English naturalist, historian and Carthusian monk

Theodore Augustine Mann, known as the Abbé Mann (22 June 1735-23 February 1809), was an English naturalist and historian, and a Carthusian monk.

==Education==
Mann was born in Yorkshire. Little is known of his education except that he seems to have imbibed deistic ideas in his youth. He left England about 1754 and went to Paris. Here the study of Bossuet's Discours sur l'histoire universelle exerted a profound influence upon him, and in 1756 he was received into the Catholic Church by the Archbishop of Paris.

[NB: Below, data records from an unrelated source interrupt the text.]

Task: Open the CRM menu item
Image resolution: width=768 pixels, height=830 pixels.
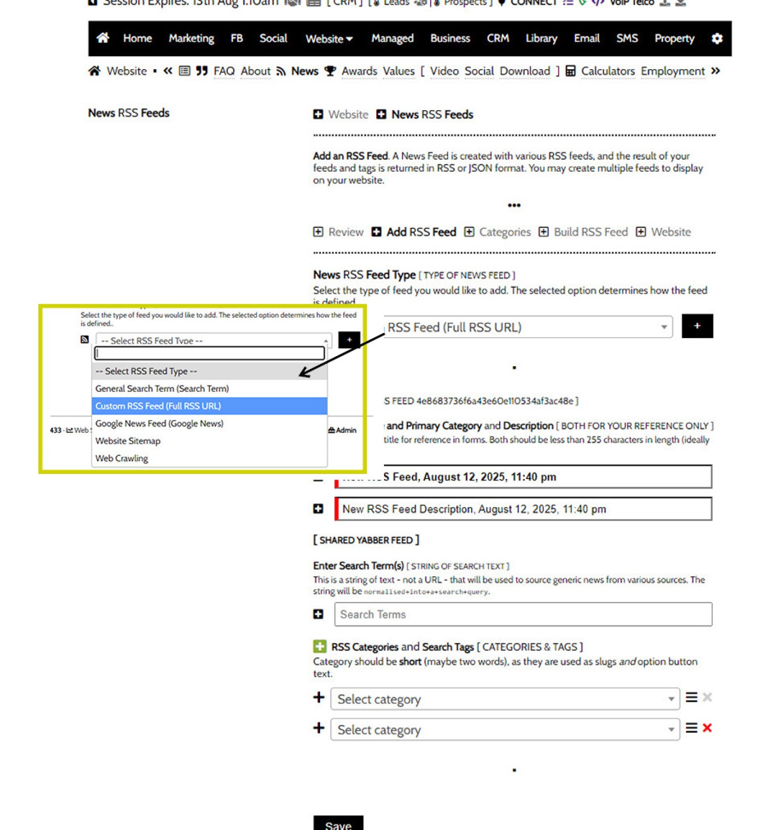Action: tap(497, 39)
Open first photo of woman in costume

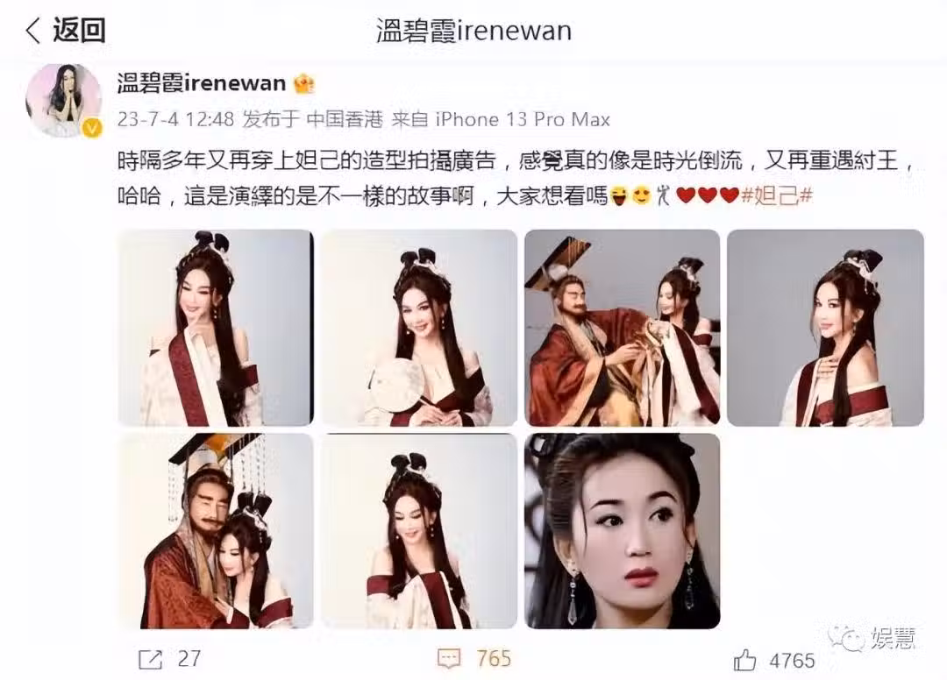coord(216,328)
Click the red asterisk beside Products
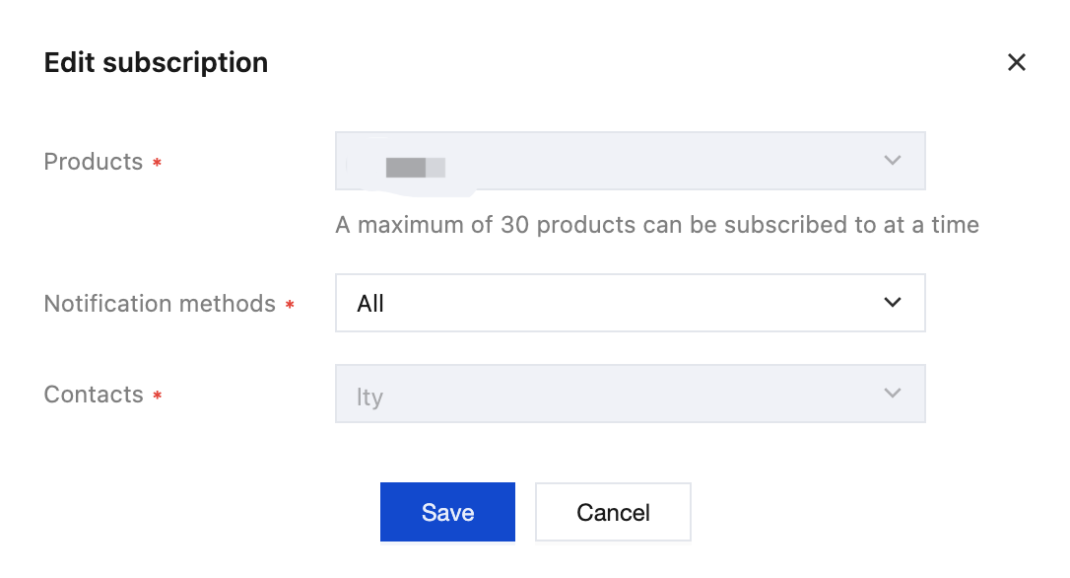 (x=157, y=164)
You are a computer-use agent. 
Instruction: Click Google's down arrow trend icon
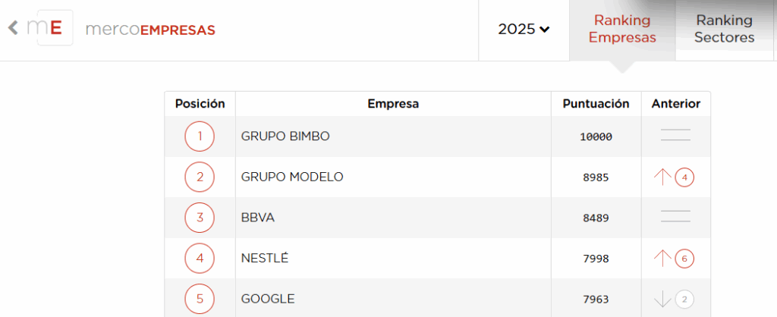pyautogui.click(x=662, y=299)
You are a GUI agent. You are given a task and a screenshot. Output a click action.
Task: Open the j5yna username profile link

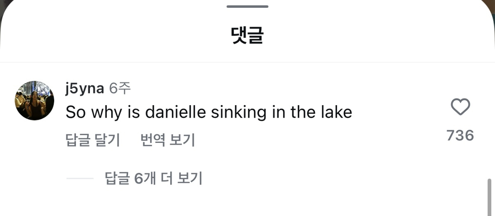[x=84, y=88]
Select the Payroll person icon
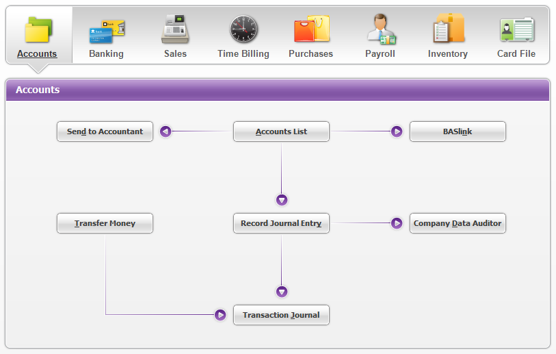 pos(380,30)
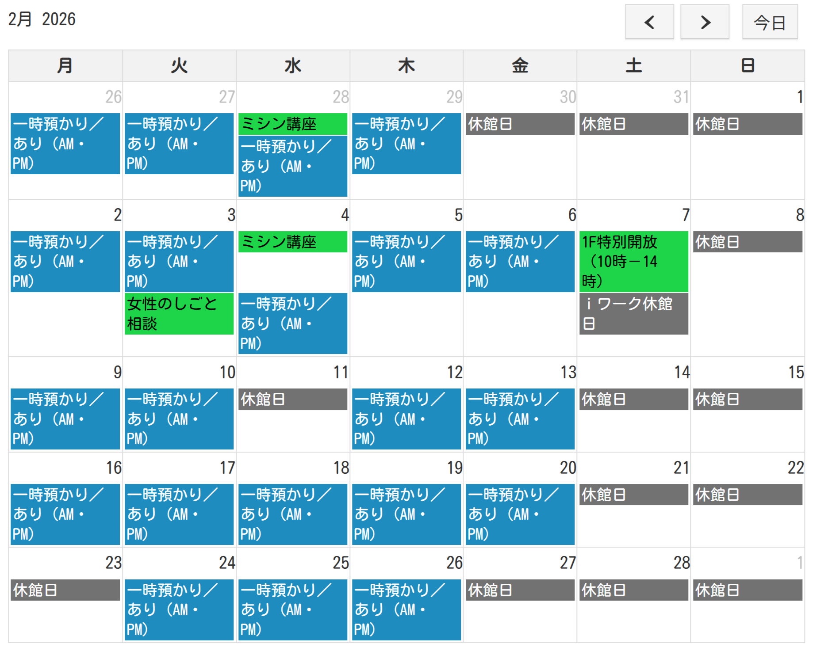Click the date number 20

[x=568, y=468]
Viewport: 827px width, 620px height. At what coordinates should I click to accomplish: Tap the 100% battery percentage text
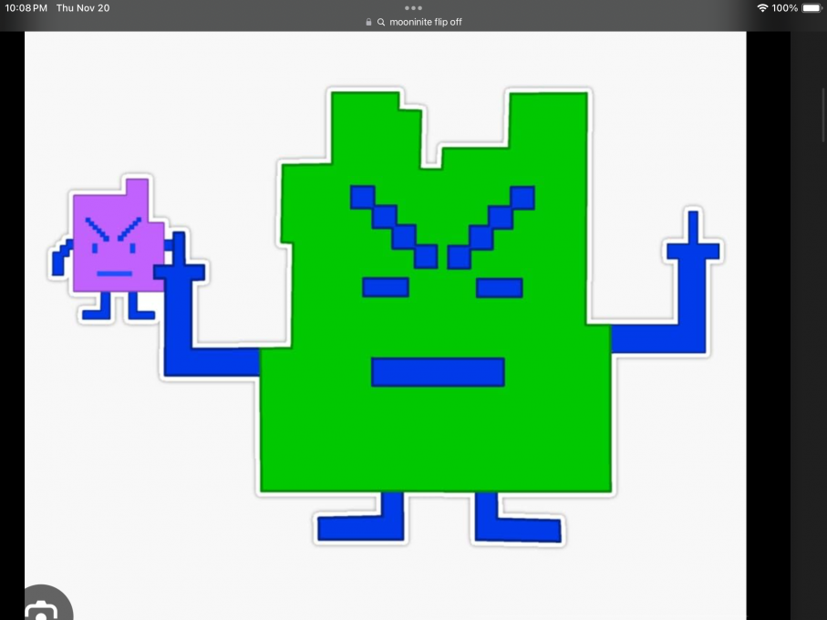(x=785, y=8)
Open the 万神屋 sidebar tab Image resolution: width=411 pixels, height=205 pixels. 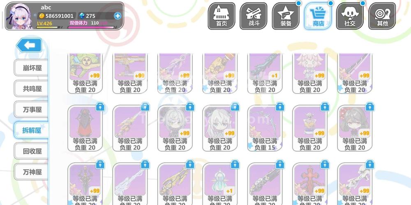[x=32, y=172]
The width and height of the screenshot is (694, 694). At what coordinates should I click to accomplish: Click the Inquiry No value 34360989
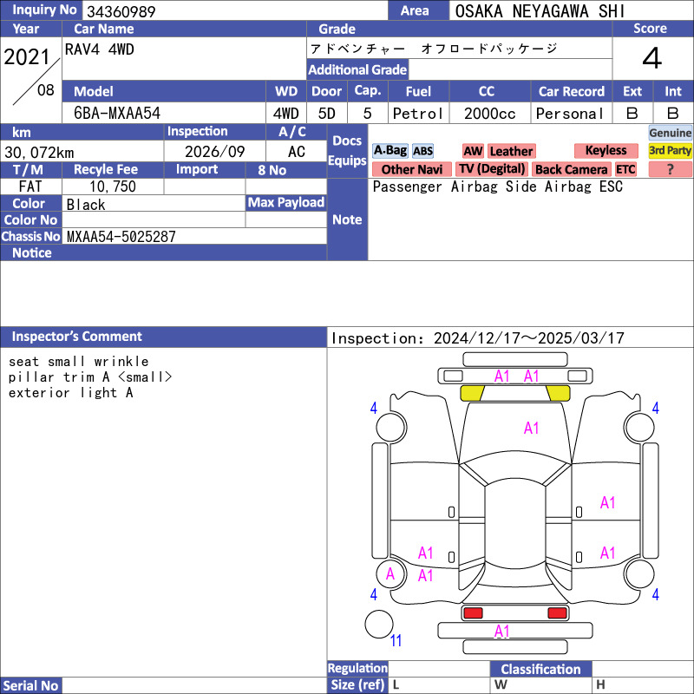pos(120,11)
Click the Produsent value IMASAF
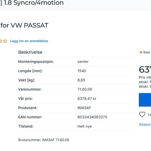151x151 pixels. [x=84, y=108]
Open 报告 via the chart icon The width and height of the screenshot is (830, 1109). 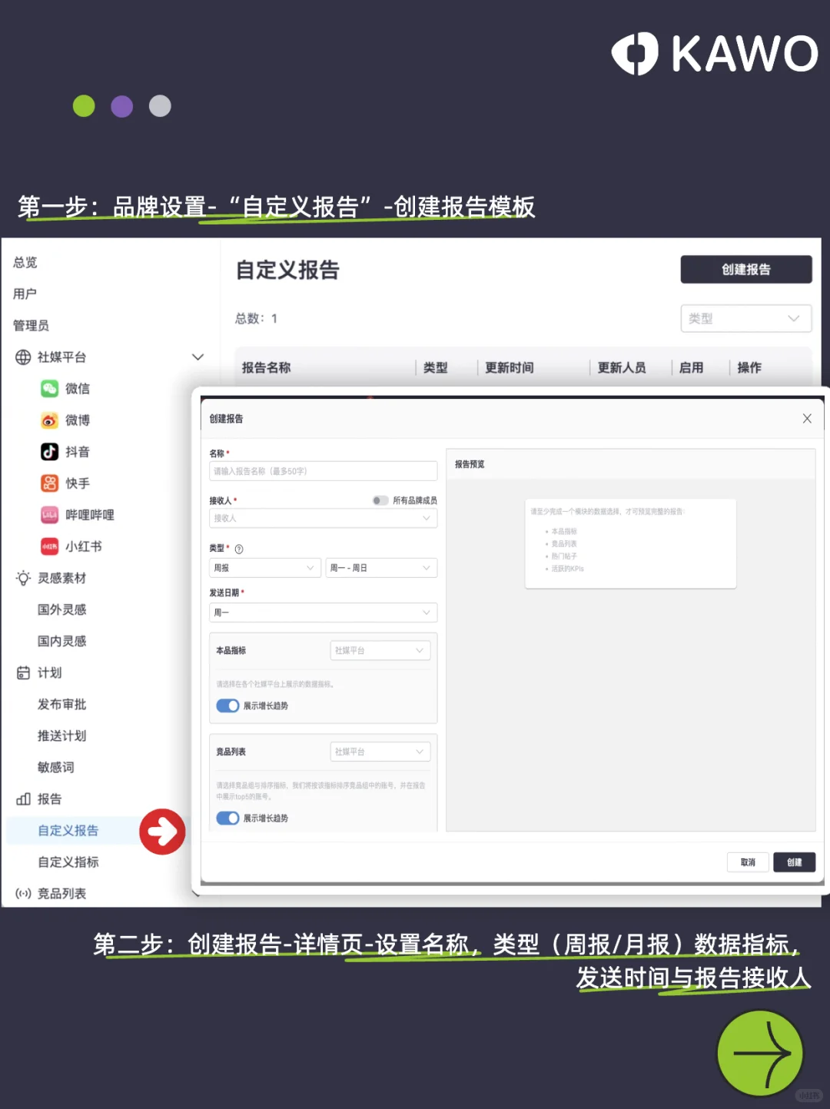25,799
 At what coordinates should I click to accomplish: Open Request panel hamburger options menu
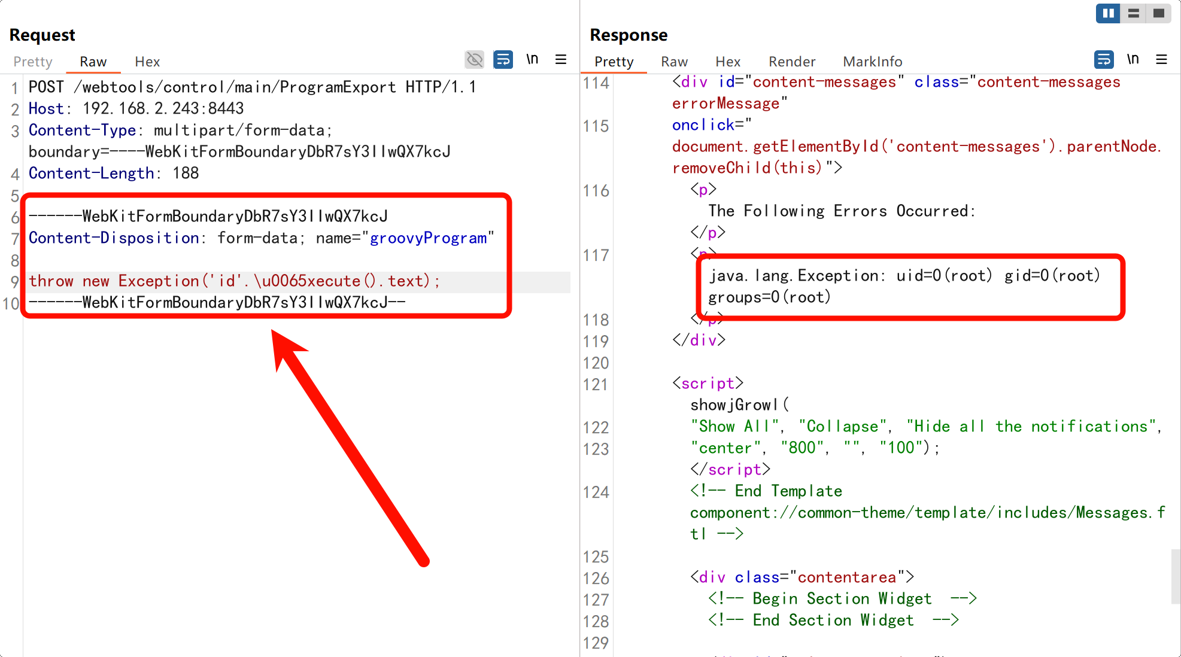[x=561, y=59]
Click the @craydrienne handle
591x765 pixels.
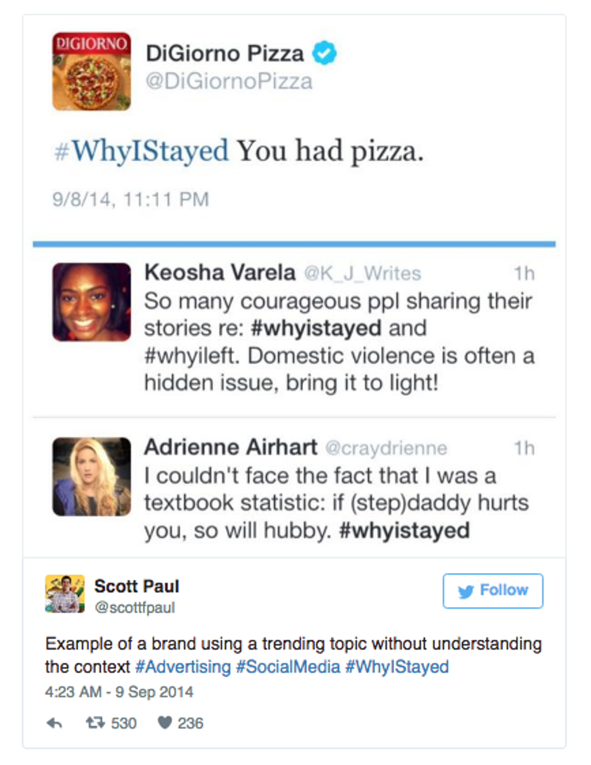point(386,448)
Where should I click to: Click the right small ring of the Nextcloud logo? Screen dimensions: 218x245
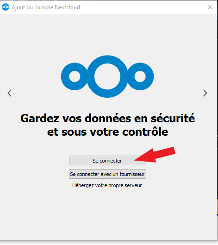coord(140,76)
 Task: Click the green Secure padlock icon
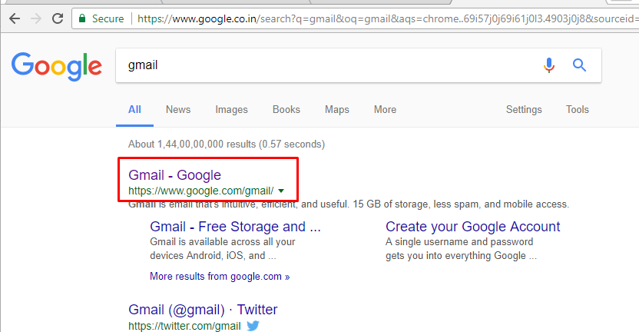pyautogui.click(x=82, y=18)
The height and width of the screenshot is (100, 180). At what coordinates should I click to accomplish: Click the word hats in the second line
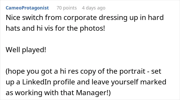[x=13, y=28]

==Religious and literary life==
Upon the outbreak of the war between France and England in the same year, he went to Spain, where he enlisted in a regiment of dragoons, and afterwards became a student at the military academy of Barcelona. He soon abandoned, however, the idea of a military career, and went to Belgium, where he entered the Carthusian monastery at Nieuwpoort, at that time the sole English house of the order. After his profession his leisure was devoted to scientific study, and his memoir Théorie des causes physiques des mouvements des corps célestes d'après les principes de Newton, won for him membership in the Imperial Academy of Brussels. He became prior of his monastery in 1764, but left the order thirteen years later, after having obtained a Bull of secularization and also the privilege of possessing a benefice.

==Studies==
He took up his residence at Brussels and received a prebend in the Chapter of Notre-Dame de Courtrai. In 1787 he was chosen perpetual secretary of the Brussels Academy, and carried on numerous meteorological observations under its auspices. The invasion of the French in 1794 forced him to leave Belgium, and, after travelling in Germany and England, he finally settled at Prague, where he continued his literary labours until his death in 1809.

Mann was a laborious student and a versatile writer. He is said to have refused the Bishopric of Antwerp offered him by Emperor Joseph II, rather than abandon his favourite studies.

He was elected a Fellow of the Royal Society in 1788.

==Works==
His principal literary works, conspicuous for their erudition, were:
- Mémoire et lettres sur l'étude de la langue grecque (Brussels, 1781);
- Mémoire sur la conservation et le commerce des grains (Mechlin, 1764);
- Abrégé de l'histoire ecclesiastique, civile, et naturelle de la ville de Bruxelles et de ses environs (Brussels, 1785), in collaboration with Johannes Franciscus Foppens;
- Histoire du règne de Marie Thérèse (Brussels, 1781; 2nd ed., 1786);
- Recueil de mémoires sur les grandes gelées et leurs effets (Ghent, 1792);
- Principes métaphysiques des êtres et des connaissances (Vienna, 1807), and numerous papers in the Mémoires of the Brussels Academy.

He was also the translator of an English work, which was published under the title Dictionnaire des Jardiniers et des Cultivateurs (Brussels, 1786–9).